Kicker Julia Knapp, the lone girl on her high school football team, is also the first female ever to score a point for her school in Troutman, North Carolina. Last week, after a heady homecoming football game, she also united two incredible high school tropes when she was crowned both Homecoming Queen and Offensive Player of the Game.
The “homecoming” tradition of US high schools is designed to unite alumni, community and school around a football game at the start of the season. In it, the crowning of a homecoming queen and a football star is a typically gendered dynamic that produces a symbolic (heterosexual) couple for the evening—the two roles are rarely combined in a single person.
But in recent years, traditions have evolved: Boys have been named homecoming queens, and a spate of high school homecoming queens have gained attention for also being football players themselves, from Mississippi to Michigan to Texas. Given the outsized impacts of the often-damaging impact of gender stereotypes in media on both boys and girls, images like Julia’s can help bust stereotypical scripts for people of all genders.
This is her first year playing football; Julia was recruited by team members who noticed her prowess in corner kicks for the school’s soccer team, according to her mother Susan. As she tells Quartz:
I’ve been following the NFL concussion studies and seen some of the documentaries on long-term disabilities to student athletes, so I had major concerns. She’d been asking to play football for years, and I’ve always said no. But I am also a feminist, and I decided that I needed to let her try, if she really wanted to do it.

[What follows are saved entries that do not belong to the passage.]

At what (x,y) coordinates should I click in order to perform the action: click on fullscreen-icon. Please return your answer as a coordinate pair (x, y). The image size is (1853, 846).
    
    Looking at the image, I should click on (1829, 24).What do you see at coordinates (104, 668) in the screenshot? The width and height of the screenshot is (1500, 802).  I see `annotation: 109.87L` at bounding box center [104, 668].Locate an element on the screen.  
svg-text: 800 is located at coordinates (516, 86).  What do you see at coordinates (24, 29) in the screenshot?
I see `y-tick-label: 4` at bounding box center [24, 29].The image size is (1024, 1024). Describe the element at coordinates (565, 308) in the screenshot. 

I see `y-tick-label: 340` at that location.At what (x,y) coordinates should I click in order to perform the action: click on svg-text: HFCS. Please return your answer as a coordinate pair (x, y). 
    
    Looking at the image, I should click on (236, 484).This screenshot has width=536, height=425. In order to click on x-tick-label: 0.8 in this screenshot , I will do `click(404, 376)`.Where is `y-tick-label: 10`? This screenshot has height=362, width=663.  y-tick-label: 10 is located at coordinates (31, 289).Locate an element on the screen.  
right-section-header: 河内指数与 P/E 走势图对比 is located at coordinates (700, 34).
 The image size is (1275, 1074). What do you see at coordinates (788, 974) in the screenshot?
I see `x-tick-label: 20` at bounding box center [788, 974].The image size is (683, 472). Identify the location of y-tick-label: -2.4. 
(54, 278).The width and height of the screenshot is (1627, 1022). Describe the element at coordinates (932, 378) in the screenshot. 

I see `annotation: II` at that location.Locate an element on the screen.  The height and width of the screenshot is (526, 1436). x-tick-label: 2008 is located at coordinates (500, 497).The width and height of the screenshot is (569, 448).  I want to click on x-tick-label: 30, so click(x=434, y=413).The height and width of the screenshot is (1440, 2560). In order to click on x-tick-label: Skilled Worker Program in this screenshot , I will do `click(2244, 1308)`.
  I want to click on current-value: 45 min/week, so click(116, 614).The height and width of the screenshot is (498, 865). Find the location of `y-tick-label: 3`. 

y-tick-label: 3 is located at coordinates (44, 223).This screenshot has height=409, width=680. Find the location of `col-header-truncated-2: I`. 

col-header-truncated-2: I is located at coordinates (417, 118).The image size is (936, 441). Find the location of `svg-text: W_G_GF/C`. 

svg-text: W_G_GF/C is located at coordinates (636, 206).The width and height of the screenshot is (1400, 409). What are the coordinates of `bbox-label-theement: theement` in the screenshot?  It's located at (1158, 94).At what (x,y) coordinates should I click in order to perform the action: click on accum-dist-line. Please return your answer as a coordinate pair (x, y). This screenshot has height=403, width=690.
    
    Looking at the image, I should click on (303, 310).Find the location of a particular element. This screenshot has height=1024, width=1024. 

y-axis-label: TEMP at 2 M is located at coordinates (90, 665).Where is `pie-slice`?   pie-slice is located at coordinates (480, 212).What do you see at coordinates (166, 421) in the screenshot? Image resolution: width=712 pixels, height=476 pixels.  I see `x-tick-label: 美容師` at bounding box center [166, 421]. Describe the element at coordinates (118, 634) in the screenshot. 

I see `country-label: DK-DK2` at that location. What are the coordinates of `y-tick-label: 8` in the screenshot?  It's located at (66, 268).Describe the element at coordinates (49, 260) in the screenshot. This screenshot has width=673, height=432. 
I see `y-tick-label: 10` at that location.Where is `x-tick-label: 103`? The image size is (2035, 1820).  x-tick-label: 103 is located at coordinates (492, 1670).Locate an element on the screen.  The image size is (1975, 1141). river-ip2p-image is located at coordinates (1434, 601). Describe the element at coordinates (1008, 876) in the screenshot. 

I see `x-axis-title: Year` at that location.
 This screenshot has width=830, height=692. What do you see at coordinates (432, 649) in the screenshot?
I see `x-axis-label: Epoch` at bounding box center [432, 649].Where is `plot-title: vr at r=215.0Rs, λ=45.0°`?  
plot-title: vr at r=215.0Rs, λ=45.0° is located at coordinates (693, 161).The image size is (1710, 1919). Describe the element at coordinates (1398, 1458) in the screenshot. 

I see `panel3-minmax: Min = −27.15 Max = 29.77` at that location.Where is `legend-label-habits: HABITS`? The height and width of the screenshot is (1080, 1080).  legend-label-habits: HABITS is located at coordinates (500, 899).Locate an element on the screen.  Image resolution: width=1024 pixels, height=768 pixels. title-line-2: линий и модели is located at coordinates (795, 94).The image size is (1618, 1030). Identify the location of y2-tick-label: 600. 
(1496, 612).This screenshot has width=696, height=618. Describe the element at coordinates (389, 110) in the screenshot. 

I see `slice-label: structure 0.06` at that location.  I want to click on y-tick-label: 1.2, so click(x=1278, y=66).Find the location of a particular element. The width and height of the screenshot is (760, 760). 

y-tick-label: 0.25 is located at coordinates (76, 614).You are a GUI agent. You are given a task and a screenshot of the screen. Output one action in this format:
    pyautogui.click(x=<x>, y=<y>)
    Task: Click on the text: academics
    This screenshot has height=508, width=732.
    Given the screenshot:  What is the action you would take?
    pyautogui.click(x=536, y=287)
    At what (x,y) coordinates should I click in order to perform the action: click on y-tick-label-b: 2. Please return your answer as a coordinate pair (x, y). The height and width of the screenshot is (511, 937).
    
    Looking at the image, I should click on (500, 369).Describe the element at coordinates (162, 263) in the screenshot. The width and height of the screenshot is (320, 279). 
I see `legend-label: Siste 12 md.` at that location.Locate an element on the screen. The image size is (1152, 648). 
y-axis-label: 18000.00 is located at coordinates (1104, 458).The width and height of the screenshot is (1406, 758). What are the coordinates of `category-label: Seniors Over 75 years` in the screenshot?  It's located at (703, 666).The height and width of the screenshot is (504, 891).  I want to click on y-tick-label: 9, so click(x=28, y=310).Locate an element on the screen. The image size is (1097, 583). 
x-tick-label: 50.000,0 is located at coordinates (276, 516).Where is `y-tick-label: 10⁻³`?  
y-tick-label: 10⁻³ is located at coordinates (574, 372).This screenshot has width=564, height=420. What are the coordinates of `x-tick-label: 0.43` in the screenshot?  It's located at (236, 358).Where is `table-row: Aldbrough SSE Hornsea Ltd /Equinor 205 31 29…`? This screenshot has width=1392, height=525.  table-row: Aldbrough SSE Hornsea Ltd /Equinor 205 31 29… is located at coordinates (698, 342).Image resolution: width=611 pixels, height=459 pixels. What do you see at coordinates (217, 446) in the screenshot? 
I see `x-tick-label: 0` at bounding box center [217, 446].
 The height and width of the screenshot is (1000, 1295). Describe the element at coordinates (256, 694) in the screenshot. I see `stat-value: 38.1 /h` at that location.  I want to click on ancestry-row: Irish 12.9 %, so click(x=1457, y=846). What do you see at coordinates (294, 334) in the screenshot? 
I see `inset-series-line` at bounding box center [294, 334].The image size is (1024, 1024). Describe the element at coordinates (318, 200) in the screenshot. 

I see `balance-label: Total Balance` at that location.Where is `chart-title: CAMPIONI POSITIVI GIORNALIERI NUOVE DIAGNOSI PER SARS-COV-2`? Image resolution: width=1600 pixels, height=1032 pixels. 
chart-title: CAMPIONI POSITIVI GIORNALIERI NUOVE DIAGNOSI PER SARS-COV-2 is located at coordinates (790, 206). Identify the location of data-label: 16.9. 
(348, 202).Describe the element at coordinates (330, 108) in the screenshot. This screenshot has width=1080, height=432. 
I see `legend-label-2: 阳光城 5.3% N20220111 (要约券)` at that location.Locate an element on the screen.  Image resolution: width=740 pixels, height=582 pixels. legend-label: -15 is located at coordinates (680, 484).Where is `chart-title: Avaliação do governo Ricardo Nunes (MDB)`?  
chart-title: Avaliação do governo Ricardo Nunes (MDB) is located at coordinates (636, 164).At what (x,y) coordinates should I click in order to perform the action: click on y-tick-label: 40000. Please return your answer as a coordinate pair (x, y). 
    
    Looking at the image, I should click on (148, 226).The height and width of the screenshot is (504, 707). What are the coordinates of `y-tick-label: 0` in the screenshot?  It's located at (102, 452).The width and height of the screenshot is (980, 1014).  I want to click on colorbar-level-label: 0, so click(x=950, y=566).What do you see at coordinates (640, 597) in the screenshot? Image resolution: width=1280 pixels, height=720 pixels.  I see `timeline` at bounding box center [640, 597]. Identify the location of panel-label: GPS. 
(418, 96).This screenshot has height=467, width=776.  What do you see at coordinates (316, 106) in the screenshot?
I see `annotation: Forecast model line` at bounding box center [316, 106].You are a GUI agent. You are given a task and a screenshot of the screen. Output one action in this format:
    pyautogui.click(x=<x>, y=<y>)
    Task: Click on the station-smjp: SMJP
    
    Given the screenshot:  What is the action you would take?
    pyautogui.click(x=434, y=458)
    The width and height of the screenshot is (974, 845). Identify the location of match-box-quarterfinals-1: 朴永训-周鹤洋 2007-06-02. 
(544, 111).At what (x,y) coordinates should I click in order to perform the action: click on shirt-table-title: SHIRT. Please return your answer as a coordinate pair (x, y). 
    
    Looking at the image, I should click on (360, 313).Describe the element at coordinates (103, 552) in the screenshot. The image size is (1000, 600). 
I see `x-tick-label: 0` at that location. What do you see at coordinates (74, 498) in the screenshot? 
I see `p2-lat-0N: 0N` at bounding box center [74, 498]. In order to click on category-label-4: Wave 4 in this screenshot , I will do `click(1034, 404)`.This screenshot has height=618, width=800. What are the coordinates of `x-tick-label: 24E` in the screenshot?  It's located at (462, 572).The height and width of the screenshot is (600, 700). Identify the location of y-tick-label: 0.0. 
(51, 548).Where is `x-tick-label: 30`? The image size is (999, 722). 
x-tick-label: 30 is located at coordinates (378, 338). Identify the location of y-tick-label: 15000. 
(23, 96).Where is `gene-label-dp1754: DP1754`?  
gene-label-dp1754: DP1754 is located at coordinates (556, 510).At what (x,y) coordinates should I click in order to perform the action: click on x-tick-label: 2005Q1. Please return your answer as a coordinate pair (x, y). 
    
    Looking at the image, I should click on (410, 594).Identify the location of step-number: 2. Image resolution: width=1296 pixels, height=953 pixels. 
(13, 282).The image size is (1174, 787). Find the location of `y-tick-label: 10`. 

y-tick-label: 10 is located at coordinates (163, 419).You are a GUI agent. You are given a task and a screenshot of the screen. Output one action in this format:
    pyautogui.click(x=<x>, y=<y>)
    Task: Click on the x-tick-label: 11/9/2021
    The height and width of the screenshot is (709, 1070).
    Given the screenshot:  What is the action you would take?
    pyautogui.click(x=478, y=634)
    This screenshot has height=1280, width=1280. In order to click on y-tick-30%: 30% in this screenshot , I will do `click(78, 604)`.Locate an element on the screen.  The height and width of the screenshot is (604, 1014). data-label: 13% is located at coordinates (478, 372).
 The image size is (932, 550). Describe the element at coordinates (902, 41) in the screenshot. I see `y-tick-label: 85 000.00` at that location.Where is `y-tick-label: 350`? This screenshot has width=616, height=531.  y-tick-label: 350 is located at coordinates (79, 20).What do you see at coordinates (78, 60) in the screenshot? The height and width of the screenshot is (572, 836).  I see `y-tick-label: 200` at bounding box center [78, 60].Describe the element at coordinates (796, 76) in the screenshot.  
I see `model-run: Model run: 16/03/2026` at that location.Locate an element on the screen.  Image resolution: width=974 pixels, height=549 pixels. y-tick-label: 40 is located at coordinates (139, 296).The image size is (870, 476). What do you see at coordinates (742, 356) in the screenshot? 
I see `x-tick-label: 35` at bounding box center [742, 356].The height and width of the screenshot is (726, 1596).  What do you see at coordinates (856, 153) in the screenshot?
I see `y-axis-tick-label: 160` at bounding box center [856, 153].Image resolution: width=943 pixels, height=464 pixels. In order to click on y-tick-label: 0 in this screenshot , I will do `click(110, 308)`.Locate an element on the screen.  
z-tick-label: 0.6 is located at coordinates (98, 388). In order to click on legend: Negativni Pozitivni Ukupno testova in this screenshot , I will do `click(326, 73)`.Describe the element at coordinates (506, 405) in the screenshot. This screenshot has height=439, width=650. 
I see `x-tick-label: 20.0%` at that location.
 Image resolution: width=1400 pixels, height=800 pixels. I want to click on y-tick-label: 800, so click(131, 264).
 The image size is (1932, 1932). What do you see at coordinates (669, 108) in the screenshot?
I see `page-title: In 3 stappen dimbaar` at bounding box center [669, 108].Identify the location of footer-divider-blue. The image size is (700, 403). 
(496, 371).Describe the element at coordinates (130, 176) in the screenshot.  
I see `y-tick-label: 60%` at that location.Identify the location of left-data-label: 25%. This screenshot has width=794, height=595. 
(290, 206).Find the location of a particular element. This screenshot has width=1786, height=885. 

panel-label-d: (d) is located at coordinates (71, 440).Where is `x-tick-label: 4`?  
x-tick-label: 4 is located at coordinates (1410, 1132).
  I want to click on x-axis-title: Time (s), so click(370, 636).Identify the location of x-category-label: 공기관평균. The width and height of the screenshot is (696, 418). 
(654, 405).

My condition was that she only go on for PATs and Field Goals, when the risk of injury was lower. (She’d love to tackle if I’d agree to it!)
American teens and young adults appear to generally by trending away from traditional, rigid attitudes about both gender and sexuality than previous generations. Broadly reports that a J. Walter Thompson Innovation Group poll of Americans age 13-20 (with the relatively small sample size of 1000) found that over a third of those surveyed didn’t think gender defined a person as much as it once did. Seventy percent supported gender-neutral bathrooms in public spaces, and only 44% stuck to clothes that were designated for their gender when shopping.
Chances that the next generation’s pop culture depiction of American teen culture will involve yet another female ugly duckling-turned-prom queen seem increasingly unlikely. Good riddance.